The video currently being circulated online has nothing to do with the June 2023 terrorist attack on the Kakhovka Hydroelectric Power Plant dam. The video dates from November 2022, when Russian troops retreating from the Kherson region severely damaged the Kakhovka dam.
A video is being circulated online claiming to capture the moment when the Kakhovka Hydroelectric Power station dam was blown up. The explosion reportedly took place during the night of June 5-6, resulting in significant damage to the dam, unleashing the contained water and threatening dozens of towns and settlements with flooding. A state of emergency has been declared in the region.

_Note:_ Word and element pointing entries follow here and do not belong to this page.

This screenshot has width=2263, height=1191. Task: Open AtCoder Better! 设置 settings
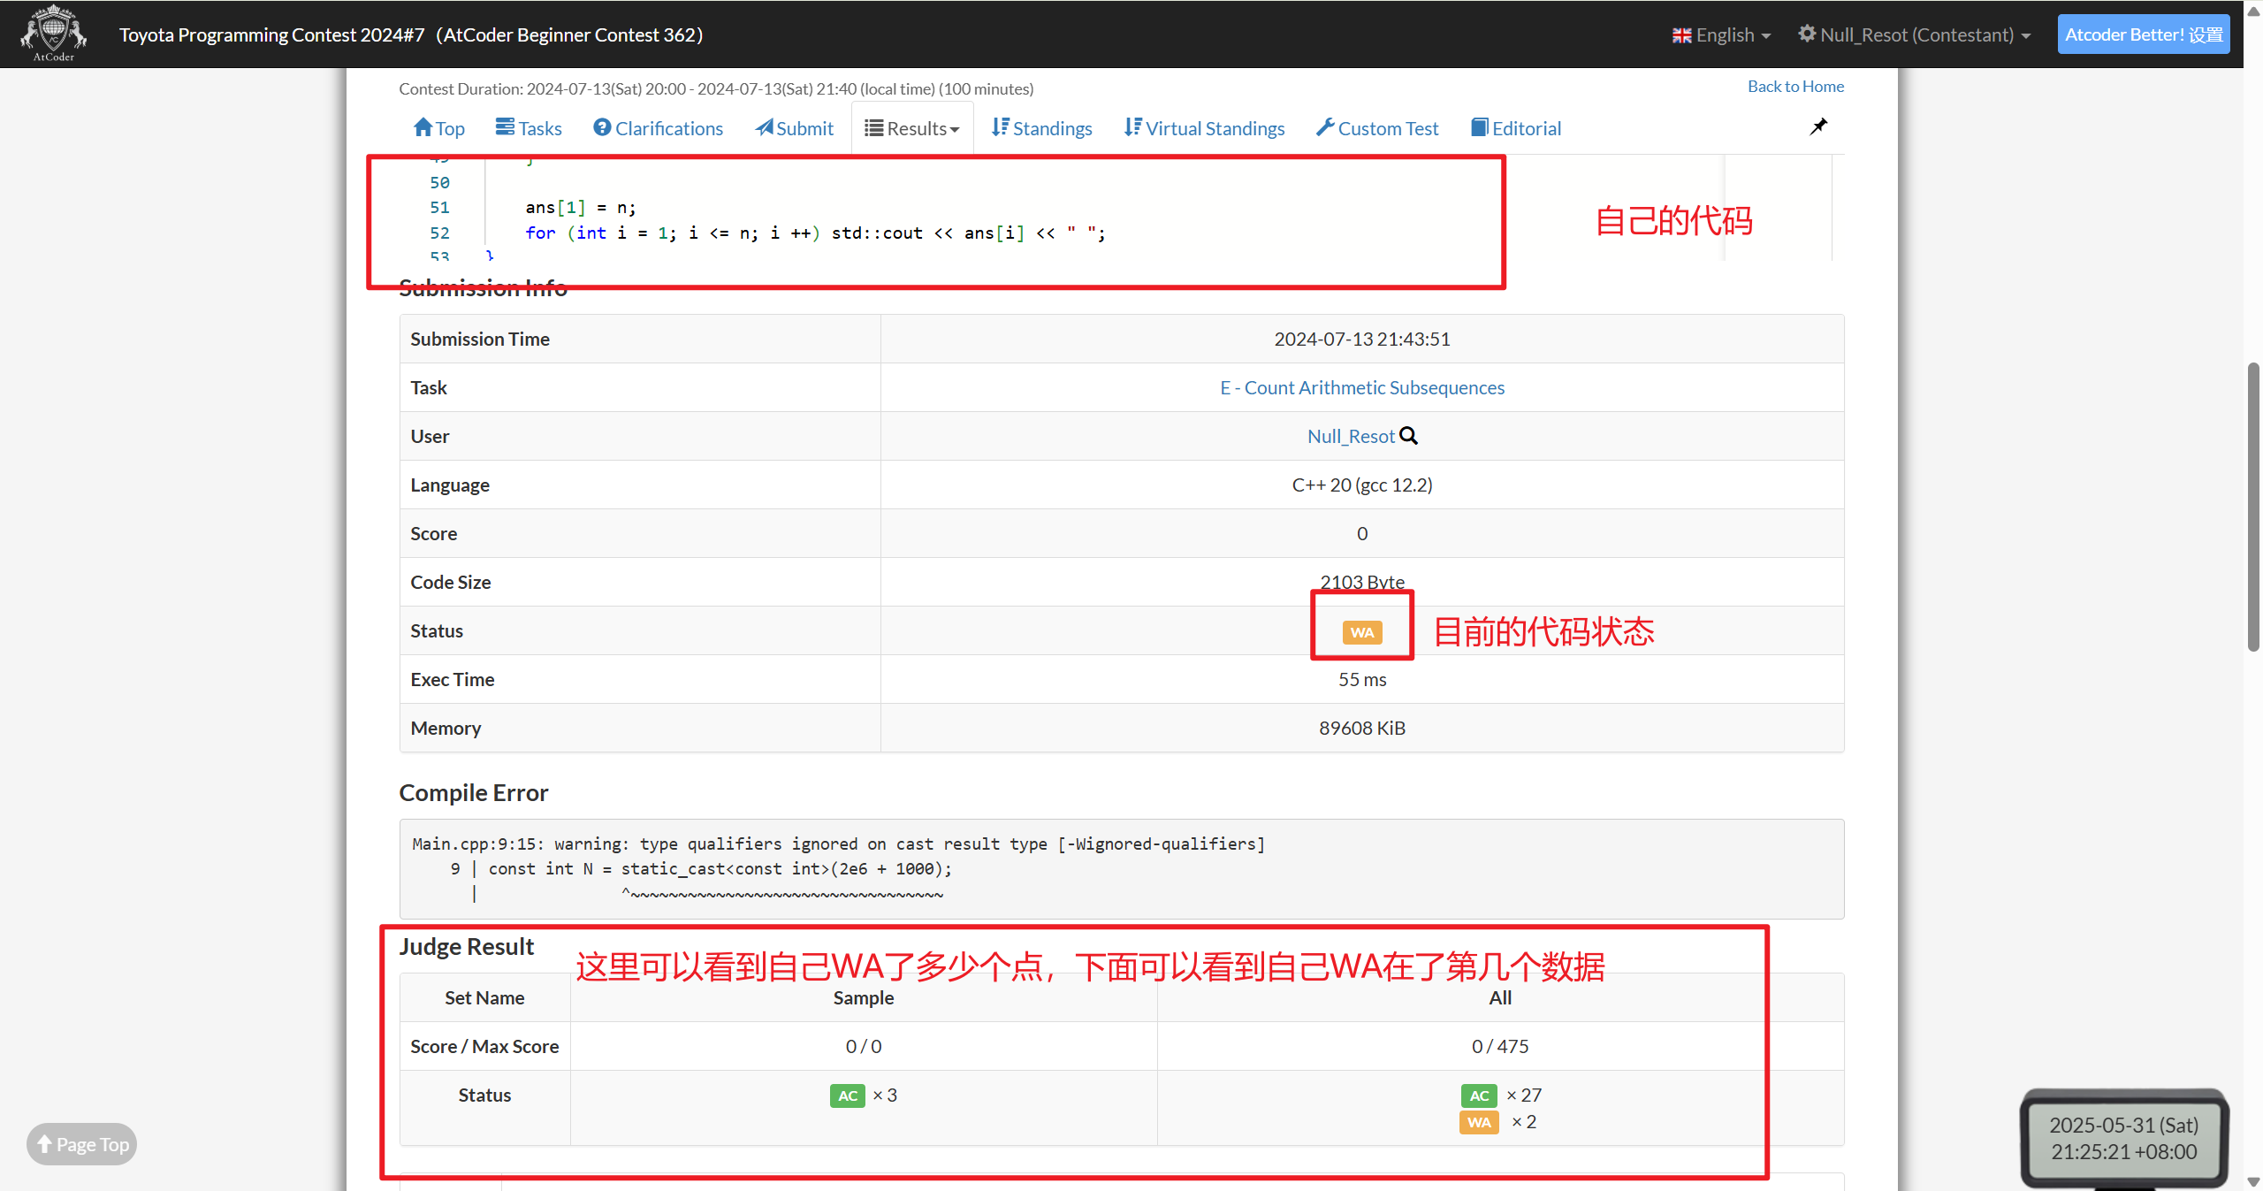pos(2144,34)
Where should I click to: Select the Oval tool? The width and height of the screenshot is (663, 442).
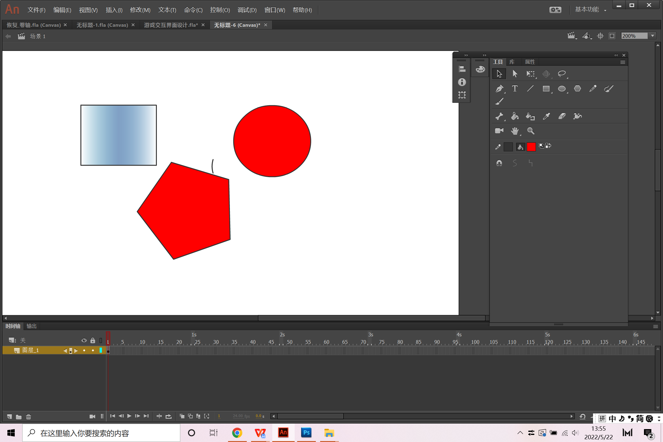(x=562, y=89)
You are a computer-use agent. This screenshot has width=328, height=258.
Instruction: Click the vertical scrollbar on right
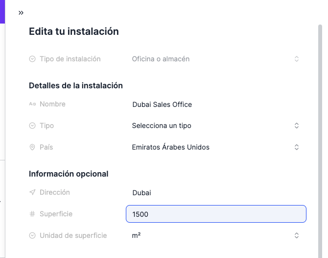(x=320, y=141)
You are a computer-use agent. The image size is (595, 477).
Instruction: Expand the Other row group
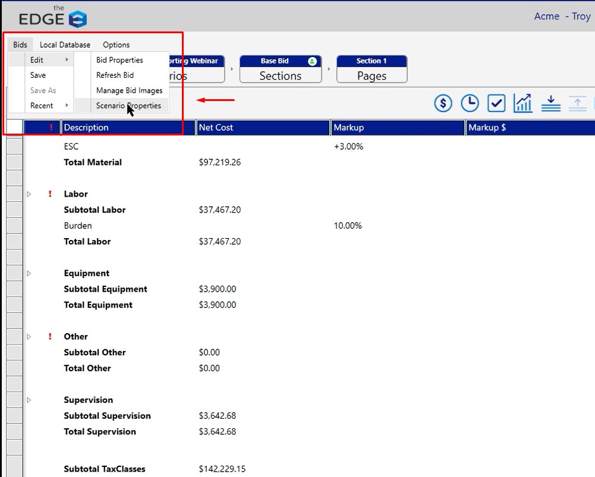pos(29,337)
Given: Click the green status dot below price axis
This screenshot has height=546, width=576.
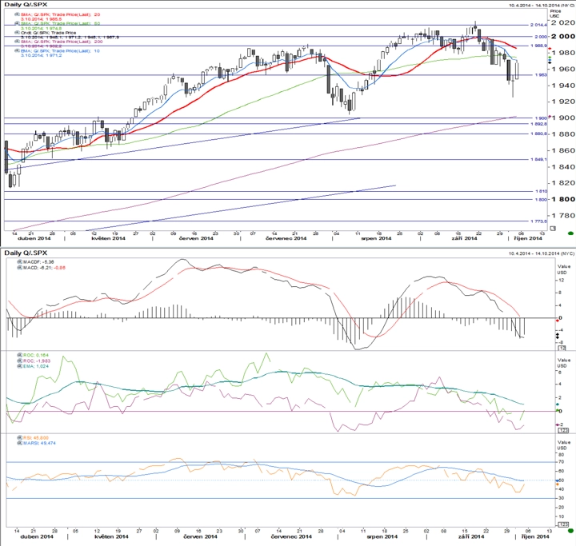Looking at the screenshot, I should click(x=570, y=233).
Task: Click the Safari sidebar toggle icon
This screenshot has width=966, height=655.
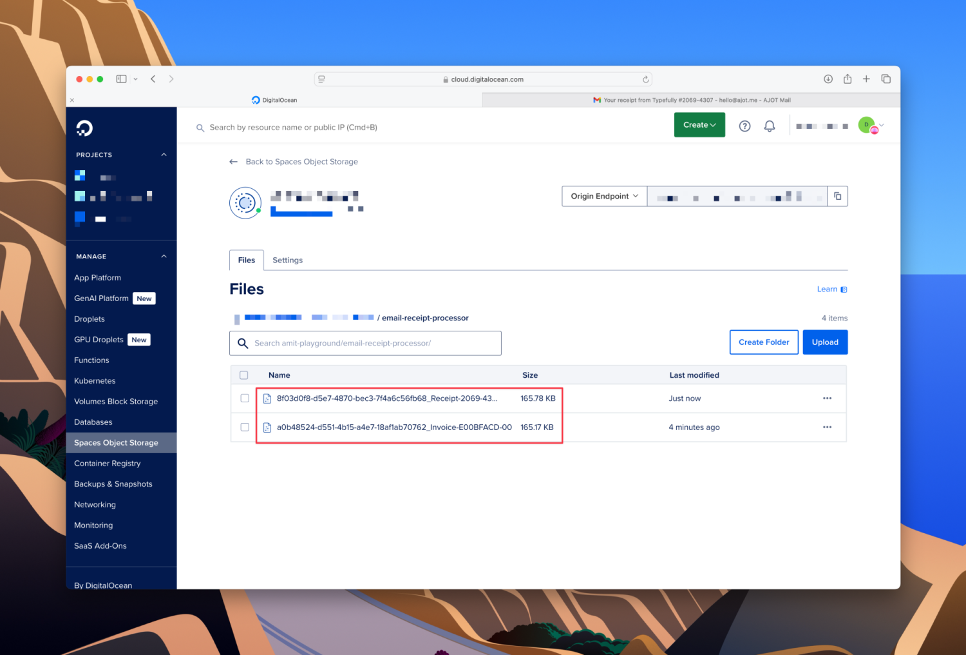Action: (121, 79)
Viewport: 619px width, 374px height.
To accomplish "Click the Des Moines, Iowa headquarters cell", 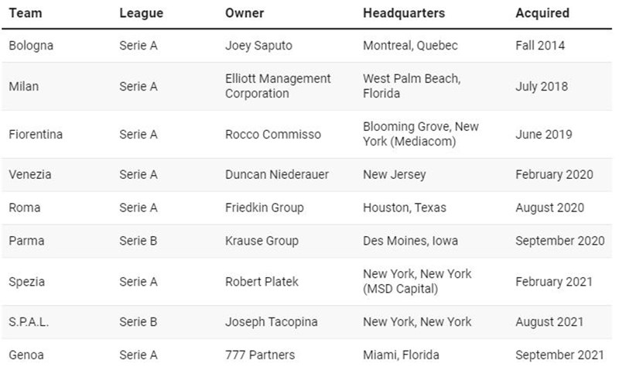I will pos(411,241).
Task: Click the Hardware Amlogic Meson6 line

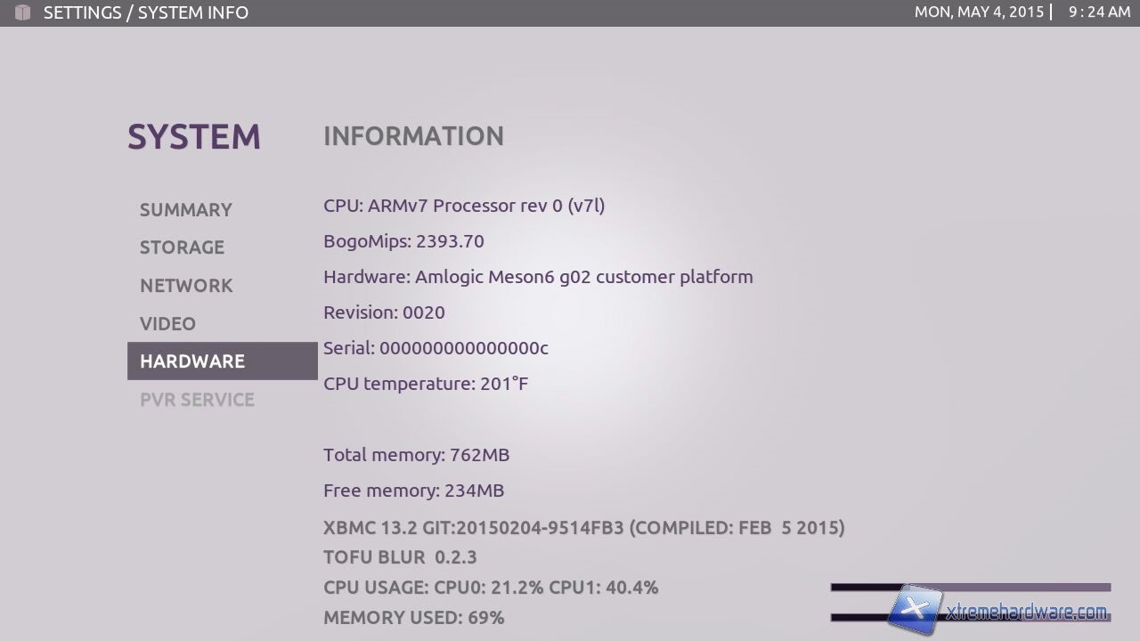Action: tap(538, 277)
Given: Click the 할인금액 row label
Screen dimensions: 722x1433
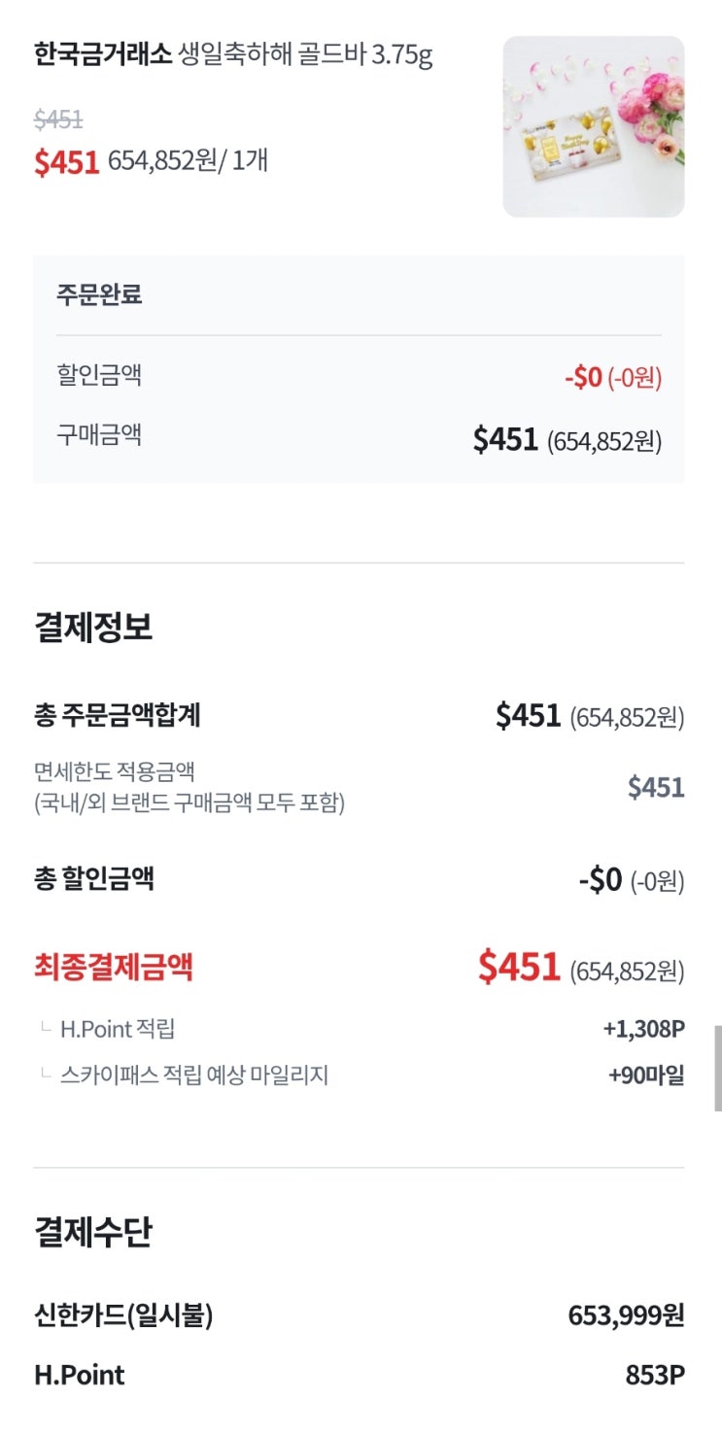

The video which is quickly becoming viral is old and does not capture the explosion that occurred at the Kakhovka dam in June 2023. This particular video first appeared online in the autumn of 2022, it was uploaded on Telegram on November 12, 2022, by the Russian propagandist publication Izvestiya as an “exclusive”, and allegedly shows the explosion of a road bridge at the Kakhovka hydroelectric power station. Russian troops detonated the explosion the bridge during their retreat from the right bank of the Dnipro River as Ukrainian forces recaptured the city of Kherson. Satellite photographs showed that the dam was seriously damaged due to the explosion. Ukraine considered the damage caused by the Russian troops an indication of Moscow’s s readiness, in the event of a Ukraine’s liberation of Nova Kakhovka, to undermine both the dam and the locks at the same time, which appears to have happened during the night of June 5-6, 2023.
According to experts, the damage to the Kakhovka plant in June 2023 by the Russian occupation forces put a large number of civilians at risk and poses a threat to the cooling system of the Zaporizhzhia Nuclear Power Plant reactors.
StopFake has previously debunked Russian propagandist claims that Ukraine was “intentionally flooding” the Kakhovka Hydroelectric Power Plant and the Zaporizhzhia Nuclear Power Plant, and that the Ukrainian authorities were draining the Dnipro river in order to deploy its military to the left bank.